What to produce
Continue the piece on long-read RNA-seq mapping with GMAP and Minimap2 from where it stops.

Long-read RNA-seq mapping - very close competition between GMAP and Minimap2
by Krešimir Križanović
Recently, our paper on RNA mappers for 3rd generation sequencing data has been published by Bioinformatics (https://doi.org/10.1093/bioinformatics/btx668). During the work on the paper, Minimap2 (https://github.com/lh3/minimap2) did not have support for RNA mapping and there was not enough time to include it in the tests during the revision process. Recently, we have run Minimap2 on our test dataset and the results (compared to other RNA mapping tools that we tested in our paper) are given in the tables below.
Full results for all tested mappers, the details on the used tools, datasets and metrics can be found in the paper (link above) and in the GitHub repository for the tools that we developed for the evaluation (https://github.com/kkrizanovic/RNAseqEval). All real and simulated datasets, as well as all of the data used for dataset simulation can be found at FigShare (https://figshare.com/projects/RNAseq_benchmark/24391).

Given records
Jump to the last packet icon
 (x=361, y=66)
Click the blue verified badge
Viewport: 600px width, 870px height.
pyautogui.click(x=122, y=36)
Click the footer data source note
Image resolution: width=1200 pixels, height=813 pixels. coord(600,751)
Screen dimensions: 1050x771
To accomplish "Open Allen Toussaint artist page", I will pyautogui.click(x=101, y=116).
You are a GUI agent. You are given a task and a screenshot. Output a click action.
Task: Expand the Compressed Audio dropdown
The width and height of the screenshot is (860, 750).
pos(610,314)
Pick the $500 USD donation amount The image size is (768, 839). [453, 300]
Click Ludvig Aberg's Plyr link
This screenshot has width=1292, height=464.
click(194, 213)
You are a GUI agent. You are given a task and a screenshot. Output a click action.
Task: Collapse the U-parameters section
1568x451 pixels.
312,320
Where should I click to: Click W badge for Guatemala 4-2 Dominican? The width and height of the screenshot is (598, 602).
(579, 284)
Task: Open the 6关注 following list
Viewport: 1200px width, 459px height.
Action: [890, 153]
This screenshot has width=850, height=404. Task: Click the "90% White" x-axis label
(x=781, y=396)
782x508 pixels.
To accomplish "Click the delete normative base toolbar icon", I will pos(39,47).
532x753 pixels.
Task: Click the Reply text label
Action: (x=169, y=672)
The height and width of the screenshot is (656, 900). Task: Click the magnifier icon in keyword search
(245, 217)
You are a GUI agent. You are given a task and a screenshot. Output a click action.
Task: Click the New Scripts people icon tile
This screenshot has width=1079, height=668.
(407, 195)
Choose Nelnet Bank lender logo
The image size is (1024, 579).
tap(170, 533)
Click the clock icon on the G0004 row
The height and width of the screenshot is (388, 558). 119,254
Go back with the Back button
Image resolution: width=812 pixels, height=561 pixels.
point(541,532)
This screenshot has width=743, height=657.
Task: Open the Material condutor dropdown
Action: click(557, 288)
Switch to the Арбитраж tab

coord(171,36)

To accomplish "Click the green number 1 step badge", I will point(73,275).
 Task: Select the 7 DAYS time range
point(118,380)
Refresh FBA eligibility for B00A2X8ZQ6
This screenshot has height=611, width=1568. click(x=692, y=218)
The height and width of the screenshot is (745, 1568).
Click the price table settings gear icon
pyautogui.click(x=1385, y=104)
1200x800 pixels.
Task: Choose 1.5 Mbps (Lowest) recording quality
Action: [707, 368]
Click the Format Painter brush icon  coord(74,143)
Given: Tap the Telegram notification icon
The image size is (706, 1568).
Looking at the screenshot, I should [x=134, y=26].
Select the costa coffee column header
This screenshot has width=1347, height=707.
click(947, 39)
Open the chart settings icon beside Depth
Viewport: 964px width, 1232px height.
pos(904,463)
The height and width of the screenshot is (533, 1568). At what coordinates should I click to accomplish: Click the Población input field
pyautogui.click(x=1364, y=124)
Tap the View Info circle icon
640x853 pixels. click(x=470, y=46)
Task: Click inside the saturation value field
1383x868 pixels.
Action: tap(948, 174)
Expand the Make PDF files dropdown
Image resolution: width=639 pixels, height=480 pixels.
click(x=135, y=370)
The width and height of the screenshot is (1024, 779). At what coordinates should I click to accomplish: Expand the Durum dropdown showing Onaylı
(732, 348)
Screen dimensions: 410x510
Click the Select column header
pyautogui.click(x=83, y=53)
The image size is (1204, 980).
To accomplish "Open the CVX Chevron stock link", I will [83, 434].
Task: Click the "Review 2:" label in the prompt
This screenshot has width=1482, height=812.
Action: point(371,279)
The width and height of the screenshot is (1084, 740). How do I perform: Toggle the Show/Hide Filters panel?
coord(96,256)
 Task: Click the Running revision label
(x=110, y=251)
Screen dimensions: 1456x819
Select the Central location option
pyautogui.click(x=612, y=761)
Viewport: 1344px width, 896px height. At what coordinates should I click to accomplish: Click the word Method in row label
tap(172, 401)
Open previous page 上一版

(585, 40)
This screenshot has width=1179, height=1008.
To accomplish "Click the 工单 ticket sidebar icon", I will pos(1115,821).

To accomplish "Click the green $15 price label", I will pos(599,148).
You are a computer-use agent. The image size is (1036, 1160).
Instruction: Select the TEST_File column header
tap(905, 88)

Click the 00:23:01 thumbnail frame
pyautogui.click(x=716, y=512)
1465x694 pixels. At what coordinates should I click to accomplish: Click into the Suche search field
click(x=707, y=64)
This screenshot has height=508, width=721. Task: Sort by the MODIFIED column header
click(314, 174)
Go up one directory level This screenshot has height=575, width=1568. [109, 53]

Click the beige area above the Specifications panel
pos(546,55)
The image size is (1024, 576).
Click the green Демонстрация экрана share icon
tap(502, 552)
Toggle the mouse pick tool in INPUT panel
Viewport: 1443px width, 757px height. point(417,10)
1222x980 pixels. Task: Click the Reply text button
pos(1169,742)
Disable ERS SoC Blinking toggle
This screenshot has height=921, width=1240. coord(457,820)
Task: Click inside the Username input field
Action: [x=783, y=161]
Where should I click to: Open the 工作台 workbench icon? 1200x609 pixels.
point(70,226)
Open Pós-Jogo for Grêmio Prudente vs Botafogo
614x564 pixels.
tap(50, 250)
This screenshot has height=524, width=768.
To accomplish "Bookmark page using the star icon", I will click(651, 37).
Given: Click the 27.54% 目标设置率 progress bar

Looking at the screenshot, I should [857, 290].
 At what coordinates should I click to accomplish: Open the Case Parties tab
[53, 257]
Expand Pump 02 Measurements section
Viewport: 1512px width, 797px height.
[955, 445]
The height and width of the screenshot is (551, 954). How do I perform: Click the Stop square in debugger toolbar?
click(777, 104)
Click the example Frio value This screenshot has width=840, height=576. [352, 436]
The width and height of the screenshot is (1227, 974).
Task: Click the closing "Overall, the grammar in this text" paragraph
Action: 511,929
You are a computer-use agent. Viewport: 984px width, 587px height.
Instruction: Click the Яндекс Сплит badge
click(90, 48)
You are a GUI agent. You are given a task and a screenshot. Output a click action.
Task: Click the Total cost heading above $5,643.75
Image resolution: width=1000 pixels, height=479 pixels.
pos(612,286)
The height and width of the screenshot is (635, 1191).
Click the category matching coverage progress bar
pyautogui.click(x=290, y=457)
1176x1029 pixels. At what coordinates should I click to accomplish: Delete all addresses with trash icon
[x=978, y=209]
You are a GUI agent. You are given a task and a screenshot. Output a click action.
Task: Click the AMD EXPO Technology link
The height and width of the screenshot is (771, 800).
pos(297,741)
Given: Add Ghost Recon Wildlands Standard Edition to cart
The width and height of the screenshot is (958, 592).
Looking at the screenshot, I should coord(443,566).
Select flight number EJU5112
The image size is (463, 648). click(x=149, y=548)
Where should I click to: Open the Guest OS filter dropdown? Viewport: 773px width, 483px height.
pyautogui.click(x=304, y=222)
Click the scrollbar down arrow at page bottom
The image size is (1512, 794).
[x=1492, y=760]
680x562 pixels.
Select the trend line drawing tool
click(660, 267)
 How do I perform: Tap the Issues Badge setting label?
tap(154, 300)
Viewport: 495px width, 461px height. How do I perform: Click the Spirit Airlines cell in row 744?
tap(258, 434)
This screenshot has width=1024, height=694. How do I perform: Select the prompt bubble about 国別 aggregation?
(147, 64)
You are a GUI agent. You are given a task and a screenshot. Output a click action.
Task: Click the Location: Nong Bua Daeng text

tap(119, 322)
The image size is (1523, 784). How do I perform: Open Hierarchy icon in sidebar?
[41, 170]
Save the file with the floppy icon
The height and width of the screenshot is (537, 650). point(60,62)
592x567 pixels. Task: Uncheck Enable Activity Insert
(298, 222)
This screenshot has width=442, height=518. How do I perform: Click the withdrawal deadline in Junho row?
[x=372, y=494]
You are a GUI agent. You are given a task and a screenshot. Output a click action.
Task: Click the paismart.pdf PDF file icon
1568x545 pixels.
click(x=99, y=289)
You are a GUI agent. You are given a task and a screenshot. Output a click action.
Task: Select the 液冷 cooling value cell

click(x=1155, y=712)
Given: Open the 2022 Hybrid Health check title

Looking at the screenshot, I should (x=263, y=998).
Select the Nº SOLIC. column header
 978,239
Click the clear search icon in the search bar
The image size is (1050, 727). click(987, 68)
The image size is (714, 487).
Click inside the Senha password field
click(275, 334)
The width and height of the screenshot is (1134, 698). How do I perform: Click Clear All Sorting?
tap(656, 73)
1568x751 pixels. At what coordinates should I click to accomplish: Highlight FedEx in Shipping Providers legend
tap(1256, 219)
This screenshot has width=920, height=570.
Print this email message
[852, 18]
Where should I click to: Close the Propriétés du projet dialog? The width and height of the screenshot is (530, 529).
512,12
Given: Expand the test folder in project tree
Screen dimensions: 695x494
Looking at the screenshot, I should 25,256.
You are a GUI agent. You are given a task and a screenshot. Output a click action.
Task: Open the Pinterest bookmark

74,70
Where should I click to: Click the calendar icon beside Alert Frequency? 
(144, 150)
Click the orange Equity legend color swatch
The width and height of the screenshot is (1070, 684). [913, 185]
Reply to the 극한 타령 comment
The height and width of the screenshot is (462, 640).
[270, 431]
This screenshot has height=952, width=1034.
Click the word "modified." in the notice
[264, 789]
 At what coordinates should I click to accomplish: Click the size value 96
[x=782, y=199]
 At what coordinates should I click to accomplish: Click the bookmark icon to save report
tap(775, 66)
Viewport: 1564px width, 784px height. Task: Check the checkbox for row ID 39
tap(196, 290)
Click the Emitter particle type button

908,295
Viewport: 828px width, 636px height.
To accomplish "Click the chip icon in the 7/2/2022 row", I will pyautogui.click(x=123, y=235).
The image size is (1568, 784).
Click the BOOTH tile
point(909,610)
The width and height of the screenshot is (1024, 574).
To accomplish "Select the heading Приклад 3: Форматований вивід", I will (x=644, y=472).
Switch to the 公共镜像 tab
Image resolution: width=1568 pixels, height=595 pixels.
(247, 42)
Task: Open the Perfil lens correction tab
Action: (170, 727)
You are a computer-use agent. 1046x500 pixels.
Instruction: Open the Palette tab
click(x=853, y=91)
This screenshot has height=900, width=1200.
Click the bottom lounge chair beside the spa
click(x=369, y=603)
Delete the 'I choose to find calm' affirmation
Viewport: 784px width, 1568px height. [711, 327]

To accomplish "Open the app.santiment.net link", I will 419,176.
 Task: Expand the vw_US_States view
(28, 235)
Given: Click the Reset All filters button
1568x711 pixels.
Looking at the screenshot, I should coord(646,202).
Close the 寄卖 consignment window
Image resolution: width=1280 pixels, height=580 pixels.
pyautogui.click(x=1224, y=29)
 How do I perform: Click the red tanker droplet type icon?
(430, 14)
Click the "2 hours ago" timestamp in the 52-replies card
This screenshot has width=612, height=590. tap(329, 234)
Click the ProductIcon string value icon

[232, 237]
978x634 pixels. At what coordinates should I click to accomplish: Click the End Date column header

Output of the exercise
Our test datasets include 4 simulated and 4 real datasets of varying complexity. The details are given in the table below. In our evaluation, we used different metrics for synthetic and for real datasets. For synthetic datasets, origin of each simulated read is precisely known (generated by the simulator). Therefore, it is possible to precisely evaluate mapping precision for each read. Three simulated datasets were simulated with the same error profile (for PacBio ROI), while one was simulated with ONT MinION error profile. For real datasets, read origins are unknown, and mapping is evaluated by comparing it to the set of annotations. We cannot determine with certainty if a read is mapped correctly, we can only check if it overlaps an exon or several exons in a series, corresponding to an annotation. All real datasets we obtained from the same organism, but have different error profiles, due to different technologies, error correction or read type.
Table 1. Test datasets.
The results show Minimap2 achieves very good results for all datasets, similar to GMAP (usually within few percent), the mapper that proved the best in our tests for the paper. It maps more reads than other mappers on all simulated and real datasets (row Aligned), or at least it reports the most reads as mapped.
The results on first three simulated datasets (PacBio ROI error profile) show that Minimap2 is always the best at mapping to at least one exon of the read origin. On datasets one and two (less complex, having less reads generated from more than one exon), Minimap2 also maps reads the best to all exons from their origin. On the most complex dataset three, GMAP is ahead in “hitting” all exons. Except on the least complex dataset one, Minimap2 falls behind GMAP at correctly mapping (within 5 bases) to the beginning, end and all exon boundaries of the read origin. Simulated dataset four was simulated using ONT MinION error profile and GMAP and Minimap2 show very similar results on all measures.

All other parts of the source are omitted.